Saudi Foreign Minister Adel Al-Jubeir said on Saturday that the Kingdom will take delivery of French arms it originally ordered for Lebanon.
“We made the decision that we will stop the $3 billion from going to the Lebanese military and instead they will be rediverted to the Saudi military,” Al-Jubeir told journalists during a visit in Paris.
“So the contracts (with France) will be completed but the clients will be the Saudi military,” he said.
Riyadh granted the aid package to boost Lebanon’s security amid rising threats from militants but cancelled the aid in response to Beirut’s failure to condemn attacks on Saudi diplomatic missions in Iran.
Saudi officials lamented that Lebanon had been showing hostile acts, blaming the Iran-backed Hezbollah of maintaining a stranglehold on the government to pursue its agenda. Hezbollah had also been fighting with the Syrian regime of Bashar Assad.

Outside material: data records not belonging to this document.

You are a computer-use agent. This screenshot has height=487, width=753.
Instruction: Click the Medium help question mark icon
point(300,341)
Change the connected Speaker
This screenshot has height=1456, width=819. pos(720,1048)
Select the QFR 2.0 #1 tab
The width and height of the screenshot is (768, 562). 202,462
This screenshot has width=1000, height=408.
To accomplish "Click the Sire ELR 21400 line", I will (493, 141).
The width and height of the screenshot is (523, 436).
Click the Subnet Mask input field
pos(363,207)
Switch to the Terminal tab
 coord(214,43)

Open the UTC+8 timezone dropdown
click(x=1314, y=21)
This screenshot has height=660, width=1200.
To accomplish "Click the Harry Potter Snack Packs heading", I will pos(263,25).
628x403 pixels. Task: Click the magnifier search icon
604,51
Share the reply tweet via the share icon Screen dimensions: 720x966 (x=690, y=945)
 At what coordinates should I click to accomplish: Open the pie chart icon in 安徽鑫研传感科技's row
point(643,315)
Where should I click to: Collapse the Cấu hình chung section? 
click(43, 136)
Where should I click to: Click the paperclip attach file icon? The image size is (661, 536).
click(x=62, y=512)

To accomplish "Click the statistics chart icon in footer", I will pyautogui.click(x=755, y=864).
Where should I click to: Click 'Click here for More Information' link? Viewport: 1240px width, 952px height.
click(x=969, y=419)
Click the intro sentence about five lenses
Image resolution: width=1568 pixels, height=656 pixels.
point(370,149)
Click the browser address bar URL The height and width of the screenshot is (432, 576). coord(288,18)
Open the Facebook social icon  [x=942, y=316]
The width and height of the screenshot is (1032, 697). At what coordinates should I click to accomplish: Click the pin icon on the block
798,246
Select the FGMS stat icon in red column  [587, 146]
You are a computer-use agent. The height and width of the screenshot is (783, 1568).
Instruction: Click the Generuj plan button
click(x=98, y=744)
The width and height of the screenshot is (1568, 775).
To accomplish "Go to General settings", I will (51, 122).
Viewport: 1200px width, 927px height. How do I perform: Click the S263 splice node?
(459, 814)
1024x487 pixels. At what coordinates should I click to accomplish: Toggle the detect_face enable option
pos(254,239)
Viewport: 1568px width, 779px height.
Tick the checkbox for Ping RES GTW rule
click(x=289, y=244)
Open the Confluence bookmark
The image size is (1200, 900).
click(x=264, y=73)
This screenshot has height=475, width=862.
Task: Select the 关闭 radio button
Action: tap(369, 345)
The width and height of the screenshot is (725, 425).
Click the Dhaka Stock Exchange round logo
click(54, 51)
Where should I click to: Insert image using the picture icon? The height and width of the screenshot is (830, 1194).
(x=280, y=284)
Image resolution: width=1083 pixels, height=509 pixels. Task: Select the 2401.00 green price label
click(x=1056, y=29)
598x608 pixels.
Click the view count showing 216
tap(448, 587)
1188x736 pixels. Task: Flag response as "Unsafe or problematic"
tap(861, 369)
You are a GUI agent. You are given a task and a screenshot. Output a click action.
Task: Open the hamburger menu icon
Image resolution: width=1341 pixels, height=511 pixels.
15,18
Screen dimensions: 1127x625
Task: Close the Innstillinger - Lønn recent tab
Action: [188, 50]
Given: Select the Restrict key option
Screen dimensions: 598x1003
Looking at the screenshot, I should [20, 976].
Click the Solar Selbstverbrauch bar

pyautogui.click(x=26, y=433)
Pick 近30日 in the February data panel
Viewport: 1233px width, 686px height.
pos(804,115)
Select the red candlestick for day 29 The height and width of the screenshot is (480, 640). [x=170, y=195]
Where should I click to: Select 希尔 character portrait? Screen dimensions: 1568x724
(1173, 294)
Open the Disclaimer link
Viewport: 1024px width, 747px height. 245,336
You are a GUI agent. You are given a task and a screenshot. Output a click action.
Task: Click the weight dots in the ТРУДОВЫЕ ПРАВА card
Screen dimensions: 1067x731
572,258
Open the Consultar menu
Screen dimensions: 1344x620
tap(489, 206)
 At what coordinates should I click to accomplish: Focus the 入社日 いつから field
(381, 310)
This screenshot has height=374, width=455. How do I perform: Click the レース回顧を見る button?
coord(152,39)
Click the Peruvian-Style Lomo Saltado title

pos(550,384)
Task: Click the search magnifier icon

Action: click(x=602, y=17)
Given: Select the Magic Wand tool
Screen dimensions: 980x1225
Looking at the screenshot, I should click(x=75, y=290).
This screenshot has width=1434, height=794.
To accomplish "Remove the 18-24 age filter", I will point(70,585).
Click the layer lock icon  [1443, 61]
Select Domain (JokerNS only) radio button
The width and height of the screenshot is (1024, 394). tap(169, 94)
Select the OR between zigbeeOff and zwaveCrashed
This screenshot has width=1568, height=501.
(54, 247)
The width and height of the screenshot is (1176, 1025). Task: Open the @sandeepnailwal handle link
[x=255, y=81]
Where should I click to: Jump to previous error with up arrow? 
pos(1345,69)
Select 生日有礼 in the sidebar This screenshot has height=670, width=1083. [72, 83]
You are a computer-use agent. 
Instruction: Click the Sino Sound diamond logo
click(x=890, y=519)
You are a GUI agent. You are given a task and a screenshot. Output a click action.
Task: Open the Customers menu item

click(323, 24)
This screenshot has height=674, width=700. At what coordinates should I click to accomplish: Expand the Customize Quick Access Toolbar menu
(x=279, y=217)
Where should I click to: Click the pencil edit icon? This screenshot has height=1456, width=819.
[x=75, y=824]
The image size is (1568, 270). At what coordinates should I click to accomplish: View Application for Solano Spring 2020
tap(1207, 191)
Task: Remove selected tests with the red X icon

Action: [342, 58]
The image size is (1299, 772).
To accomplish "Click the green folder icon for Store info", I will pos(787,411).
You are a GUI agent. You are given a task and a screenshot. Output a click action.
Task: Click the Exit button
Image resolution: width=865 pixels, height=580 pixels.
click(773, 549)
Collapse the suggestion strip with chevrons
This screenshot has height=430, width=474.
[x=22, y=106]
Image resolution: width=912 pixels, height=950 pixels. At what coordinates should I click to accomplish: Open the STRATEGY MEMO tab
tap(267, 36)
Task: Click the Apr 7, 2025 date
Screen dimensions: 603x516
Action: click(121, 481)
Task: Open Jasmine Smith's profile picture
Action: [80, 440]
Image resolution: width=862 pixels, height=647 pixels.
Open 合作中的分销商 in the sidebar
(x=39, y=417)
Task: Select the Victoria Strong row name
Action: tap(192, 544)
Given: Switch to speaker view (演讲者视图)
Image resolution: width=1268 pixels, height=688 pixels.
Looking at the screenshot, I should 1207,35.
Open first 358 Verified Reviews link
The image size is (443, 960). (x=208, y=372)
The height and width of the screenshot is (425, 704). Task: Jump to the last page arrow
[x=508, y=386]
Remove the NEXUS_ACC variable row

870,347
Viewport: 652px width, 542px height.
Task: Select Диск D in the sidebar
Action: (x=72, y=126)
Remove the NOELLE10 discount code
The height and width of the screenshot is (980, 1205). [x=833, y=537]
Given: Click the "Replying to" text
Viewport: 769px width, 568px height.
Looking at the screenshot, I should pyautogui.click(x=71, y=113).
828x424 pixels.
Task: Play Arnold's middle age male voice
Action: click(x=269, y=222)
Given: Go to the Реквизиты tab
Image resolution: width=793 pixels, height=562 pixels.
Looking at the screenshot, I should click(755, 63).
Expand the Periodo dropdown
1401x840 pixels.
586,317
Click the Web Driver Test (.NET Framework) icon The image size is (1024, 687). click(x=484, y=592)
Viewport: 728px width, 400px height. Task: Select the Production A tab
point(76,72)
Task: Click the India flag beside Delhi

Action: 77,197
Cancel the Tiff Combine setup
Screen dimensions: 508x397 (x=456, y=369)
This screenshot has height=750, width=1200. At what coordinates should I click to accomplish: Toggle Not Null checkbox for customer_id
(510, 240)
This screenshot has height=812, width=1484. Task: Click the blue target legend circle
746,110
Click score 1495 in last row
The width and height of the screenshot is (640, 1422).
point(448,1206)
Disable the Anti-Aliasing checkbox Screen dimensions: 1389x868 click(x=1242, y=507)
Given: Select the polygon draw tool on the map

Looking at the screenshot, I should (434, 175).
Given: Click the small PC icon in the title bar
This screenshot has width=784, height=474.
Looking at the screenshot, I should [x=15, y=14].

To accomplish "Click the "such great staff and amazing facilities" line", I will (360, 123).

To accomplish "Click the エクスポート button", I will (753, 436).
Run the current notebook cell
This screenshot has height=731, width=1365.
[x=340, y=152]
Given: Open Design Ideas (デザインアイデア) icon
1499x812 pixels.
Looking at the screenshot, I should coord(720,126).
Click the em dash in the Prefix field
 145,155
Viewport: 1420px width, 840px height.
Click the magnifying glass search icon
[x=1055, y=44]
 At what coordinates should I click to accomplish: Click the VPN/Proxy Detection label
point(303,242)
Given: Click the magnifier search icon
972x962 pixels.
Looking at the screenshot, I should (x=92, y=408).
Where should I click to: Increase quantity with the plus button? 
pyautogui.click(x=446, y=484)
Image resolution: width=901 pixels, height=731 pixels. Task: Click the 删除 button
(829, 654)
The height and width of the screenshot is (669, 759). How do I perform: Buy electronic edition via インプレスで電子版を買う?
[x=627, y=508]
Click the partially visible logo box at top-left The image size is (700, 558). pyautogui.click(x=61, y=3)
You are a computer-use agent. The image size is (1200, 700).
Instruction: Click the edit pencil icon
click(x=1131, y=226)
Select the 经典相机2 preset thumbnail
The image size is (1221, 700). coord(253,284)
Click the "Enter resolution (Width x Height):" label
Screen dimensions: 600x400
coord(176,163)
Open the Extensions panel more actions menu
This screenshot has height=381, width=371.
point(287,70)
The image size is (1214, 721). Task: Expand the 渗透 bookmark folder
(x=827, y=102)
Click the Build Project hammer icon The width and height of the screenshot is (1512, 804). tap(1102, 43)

Al-Jubeir on Friday also said that Assad must leave at the beginning of a political transition, not at the end. “For us it is very clear it’s at the beginning of the process, not at the end of the process, it’s not going to be 18 months,” he said.
His comments came days before the United Nations plans to reconvene peace talks to try to end the five-year-old civil war in Syria.
The United States and other Western governments that were previously calling for Assad’s early departure have quietly backed away as his position has been strengthened by Russia’s military involvement in Syria since last September.
Meanwhile, Hezbollah chief Hasan Nasrallah disclosed for the first time Sunday that his party had secretly sent fighters to Iraq to fight Daesh (ISIS), saying that his group had fought under local command and did not interfere in the country’s internal affairs as Saudi Arabia did in some Arab states.
“Sunnis have been harmed by Daesh in Iraq more than the Shiites. After being asked to help in the fight against this globally renowned terrorist group, we took some fighters from south Lebanon, some from Syria and some from Yemen, and flew them to Iraq secretly,” Nasrallah said in televised speech.
“A large group of our commanders were sent secretly to Iraq because we did not want this issue to be exploited politically,” he added noting that a group of Hezbollah fighters is still in Iraq “because Daesh is the enemy of all the Iraqis.”
Last month, the GCC (Saudi Arabia, Kuwait, the United Arab Emirates, Qatar, Oman and Bahrain) branded Hezbollah a “terrorist organization” for its military role in Syria and Yemen.
The Arab Interior Ministers in Tunis last week also labeled Hezbollah a “terrorist organization. Iraq, Algeria and Lebanese Interior Minister Nouhad Machnouk objected to it. Tunisia later condemned the decision.